## Exercise objective
Repeat exactly the lines of the entries below from the one with "Image resolution: width=1926" through the one with "Task: Click the Social X icon", both ends included, and nothing else.

## Source records
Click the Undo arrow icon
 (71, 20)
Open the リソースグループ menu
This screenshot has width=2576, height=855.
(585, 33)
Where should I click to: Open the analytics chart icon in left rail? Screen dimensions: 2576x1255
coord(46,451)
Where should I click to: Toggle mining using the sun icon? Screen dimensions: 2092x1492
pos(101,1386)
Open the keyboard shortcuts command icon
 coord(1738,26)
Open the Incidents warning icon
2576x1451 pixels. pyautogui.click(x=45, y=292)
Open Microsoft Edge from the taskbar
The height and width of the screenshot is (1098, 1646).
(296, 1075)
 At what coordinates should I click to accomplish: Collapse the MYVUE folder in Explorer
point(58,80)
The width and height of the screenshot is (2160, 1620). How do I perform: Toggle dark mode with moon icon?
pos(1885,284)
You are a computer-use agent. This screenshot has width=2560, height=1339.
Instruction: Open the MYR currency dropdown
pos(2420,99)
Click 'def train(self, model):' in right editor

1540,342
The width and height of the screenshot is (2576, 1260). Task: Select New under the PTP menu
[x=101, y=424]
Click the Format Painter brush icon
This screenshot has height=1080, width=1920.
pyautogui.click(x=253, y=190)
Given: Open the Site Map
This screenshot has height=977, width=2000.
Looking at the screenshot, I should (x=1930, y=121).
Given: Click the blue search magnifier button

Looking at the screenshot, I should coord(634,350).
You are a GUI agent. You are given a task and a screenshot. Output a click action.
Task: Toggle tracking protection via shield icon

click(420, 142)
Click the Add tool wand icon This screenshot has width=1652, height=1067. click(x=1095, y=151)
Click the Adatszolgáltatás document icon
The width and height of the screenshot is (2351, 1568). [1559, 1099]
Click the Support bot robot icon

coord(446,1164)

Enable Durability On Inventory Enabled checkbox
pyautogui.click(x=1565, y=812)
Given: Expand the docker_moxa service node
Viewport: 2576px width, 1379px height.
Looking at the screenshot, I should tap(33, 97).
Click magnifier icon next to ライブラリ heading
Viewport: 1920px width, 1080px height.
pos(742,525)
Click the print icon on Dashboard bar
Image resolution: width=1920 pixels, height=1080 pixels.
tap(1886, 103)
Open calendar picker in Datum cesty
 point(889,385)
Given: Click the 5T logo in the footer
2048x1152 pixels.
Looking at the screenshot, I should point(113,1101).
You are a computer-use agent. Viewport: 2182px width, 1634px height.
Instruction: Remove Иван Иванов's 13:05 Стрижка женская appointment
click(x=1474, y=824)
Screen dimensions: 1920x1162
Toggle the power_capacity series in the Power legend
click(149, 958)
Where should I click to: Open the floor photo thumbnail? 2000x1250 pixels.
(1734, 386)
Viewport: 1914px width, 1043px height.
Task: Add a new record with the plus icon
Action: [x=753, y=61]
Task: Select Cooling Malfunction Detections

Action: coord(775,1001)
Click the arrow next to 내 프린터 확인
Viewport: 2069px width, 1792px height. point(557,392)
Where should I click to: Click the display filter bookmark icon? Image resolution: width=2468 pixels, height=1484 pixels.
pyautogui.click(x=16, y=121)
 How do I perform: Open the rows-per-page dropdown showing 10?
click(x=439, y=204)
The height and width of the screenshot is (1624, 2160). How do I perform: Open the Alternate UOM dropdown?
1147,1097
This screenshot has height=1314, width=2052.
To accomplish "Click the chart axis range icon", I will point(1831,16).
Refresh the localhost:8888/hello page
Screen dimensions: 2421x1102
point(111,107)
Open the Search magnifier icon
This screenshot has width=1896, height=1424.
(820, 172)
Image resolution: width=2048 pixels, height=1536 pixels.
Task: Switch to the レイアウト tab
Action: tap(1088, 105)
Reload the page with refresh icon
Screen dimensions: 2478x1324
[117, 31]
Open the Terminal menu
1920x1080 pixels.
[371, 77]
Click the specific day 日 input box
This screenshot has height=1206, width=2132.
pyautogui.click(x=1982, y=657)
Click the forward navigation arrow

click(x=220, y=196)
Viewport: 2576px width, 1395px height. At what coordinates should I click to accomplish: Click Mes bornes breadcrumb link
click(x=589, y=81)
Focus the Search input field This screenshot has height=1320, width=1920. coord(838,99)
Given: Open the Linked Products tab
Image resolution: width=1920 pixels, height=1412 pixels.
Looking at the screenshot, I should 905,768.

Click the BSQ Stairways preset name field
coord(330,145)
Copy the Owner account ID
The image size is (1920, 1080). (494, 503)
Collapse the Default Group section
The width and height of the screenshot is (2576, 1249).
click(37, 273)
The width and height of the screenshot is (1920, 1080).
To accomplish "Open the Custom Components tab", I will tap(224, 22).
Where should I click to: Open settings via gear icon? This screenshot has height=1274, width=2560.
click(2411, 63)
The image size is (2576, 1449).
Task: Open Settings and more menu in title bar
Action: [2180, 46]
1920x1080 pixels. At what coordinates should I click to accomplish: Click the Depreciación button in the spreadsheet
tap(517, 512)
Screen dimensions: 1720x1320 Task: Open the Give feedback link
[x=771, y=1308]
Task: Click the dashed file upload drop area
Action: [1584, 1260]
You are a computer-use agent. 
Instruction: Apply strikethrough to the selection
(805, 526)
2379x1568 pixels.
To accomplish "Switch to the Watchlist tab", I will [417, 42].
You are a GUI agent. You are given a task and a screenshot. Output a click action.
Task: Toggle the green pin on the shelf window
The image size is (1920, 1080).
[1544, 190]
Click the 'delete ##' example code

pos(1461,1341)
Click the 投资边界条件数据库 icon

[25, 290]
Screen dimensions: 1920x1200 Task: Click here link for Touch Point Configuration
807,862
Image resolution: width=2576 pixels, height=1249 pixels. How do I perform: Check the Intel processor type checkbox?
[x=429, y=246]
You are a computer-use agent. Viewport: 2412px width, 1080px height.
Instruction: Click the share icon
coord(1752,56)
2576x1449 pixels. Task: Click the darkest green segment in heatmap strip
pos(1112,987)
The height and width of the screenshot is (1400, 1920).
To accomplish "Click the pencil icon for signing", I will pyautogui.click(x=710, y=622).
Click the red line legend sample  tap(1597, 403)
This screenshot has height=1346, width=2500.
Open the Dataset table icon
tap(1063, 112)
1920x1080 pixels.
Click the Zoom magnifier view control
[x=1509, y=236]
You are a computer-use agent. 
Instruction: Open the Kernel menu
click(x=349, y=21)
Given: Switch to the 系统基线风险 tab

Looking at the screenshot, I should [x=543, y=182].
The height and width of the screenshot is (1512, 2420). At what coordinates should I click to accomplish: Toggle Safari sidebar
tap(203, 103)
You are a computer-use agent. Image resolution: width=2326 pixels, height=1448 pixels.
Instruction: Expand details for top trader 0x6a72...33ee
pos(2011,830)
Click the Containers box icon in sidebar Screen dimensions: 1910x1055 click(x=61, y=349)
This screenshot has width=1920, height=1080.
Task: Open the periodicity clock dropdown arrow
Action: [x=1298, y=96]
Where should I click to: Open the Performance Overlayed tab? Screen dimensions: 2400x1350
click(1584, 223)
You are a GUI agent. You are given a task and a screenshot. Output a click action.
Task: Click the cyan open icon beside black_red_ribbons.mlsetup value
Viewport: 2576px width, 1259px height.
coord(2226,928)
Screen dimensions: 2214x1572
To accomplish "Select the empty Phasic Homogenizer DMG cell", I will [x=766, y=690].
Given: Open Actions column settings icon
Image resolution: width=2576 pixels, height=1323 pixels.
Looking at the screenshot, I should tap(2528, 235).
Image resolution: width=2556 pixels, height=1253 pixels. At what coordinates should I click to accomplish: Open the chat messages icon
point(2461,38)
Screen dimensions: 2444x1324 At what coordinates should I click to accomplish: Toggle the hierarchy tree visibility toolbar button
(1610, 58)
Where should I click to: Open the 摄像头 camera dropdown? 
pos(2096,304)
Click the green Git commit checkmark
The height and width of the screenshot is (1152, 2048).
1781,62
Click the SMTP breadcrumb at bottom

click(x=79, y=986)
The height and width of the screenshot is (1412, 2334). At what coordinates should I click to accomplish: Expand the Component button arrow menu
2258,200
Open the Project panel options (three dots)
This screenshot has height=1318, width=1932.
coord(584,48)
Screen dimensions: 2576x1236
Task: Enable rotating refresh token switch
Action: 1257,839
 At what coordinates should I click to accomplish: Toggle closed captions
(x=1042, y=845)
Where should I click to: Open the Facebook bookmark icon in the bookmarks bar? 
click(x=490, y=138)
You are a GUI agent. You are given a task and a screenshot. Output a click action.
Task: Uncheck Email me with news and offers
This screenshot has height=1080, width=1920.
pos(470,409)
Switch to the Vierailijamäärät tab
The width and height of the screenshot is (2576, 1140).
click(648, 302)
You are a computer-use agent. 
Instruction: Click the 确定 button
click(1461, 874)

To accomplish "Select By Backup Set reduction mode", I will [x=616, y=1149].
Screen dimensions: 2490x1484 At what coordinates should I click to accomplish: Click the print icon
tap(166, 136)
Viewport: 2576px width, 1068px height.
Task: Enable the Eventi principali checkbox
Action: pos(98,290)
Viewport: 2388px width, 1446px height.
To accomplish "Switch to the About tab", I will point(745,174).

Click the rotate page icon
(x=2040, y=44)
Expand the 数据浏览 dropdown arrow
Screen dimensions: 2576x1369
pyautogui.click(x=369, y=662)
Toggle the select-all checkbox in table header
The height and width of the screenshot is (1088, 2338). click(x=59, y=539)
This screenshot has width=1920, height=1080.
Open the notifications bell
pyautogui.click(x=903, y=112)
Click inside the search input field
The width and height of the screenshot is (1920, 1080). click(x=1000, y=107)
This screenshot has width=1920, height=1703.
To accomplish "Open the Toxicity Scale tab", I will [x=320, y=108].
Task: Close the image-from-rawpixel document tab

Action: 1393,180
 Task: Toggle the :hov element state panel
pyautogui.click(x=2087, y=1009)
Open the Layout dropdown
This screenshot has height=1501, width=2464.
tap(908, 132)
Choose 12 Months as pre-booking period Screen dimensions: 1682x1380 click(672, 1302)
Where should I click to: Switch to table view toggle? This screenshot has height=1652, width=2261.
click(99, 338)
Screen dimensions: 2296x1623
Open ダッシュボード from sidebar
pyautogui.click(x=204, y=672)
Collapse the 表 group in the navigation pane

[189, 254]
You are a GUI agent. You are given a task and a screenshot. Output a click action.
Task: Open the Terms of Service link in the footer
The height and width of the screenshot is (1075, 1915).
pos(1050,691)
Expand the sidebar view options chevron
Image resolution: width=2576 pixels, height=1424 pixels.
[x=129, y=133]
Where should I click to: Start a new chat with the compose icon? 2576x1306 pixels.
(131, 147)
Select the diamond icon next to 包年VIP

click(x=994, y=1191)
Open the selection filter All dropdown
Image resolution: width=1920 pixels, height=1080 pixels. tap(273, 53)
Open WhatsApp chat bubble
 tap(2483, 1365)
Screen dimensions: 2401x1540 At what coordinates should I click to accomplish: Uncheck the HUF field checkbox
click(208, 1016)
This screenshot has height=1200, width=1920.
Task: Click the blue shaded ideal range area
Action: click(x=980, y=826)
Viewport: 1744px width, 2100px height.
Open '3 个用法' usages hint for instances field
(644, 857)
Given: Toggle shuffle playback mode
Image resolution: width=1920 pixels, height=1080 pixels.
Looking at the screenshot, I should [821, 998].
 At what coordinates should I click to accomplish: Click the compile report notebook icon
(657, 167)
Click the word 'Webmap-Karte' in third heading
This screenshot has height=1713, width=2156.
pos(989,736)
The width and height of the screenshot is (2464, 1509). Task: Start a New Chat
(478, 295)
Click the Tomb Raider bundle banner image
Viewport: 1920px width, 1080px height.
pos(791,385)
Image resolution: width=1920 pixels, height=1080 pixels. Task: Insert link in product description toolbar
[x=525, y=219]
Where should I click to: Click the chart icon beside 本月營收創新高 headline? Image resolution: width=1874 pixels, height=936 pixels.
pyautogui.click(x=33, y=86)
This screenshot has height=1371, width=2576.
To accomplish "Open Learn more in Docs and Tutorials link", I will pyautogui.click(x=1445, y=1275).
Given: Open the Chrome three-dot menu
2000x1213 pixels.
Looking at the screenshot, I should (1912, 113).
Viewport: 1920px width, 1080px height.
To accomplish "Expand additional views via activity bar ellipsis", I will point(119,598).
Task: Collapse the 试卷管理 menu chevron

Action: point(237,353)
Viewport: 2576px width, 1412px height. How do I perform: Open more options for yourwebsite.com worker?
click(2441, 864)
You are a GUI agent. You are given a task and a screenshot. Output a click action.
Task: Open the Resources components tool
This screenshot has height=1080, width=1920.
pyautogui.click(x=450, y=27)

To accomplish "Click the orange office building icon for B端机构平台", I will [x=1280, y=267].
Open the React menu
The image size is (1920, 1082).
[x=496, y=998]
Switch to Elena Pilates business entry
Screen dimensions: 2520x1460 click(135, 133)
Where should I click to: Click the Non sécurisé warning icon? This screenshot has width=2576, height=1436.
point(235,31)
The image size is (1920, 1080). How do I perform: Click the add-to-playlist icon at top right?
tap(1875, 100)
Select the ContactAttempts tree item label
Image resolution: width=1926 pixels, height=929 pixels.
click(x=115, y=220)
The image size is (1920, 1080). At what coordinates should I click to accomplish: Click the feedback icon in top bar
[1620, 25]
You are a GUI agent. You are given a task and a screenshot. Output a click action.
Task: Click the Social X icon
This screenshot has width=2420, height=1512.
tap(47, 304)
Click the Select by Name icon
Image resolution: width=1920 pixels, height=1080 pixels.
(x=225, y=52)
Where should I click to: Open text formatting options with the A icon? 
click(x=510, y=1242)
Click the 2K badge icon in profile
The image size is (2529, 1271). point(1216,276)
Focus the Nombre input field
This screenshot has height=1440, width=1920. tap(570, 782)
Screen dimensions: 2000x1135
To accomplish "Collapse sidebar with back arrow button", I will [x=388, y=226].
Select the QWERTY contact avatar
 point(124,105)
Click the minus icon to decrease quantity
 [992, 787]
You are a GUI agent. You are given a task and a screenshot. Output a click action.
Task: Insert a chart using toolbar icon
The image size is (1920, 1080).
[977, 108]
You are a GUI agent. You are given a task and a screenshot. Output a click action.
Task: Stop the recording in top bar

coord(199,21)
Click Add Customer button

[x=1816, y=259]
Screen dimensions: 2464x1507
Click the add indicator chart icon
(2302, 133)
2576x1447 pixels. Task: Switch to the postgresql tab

## Problem solution
Image resolution: width=1926 pixels, height=929 pixels.
click(x=115, y=220)
The image size is (1920, 1080). At what coordinates should I click to accomplish: Click the feedback icon in top bar
[1620, 25]
You are a GUI agent. You are given a task and a screenshot. Output a click action.
Task: Click the Social X icon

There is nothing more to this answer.